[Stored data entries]
[Start of Attachment]
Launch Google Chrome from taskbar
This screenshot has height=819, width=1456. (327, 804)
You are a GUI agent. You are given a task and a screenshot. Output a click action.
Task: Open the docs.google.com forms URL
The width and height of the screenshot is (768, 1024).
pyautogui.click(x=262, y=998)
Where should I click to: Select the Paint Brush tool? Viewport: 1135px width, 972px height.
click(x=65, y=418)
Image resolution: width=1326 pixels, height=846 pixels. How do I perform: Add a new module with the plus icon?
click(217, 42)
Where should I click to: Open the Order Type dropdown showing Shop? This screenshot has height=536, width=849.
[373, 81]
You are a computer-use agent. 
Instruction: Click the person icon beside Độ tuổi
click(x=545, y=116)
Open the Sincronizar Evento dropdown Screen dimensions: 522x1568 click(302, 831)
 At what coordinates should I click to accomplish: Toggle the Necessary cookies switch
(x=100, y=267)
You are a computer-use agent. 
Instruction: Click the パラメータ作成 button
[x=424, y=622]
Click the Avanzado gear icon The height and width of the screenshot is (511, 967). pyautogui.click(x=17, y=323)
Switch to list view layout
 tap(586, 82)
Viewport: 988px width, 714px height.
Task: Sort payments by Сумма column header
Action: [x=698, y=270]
[End of Attachment]
Only what runs from the line containing "Click the Avanzado" through the final line of the entries above belongs in the answer, restated exactly.

* EXERCISE RESULT
Click the Avanzado gear icon The height and width of the screenshot is (511, 967). pyautogui.click(x=17, y=323)
Switch to list view layout
 tap(586, 82)
Viewport: 988px width, 714px height.
Task: Sort payments by Сумма column header
Action: [x=698, y=270]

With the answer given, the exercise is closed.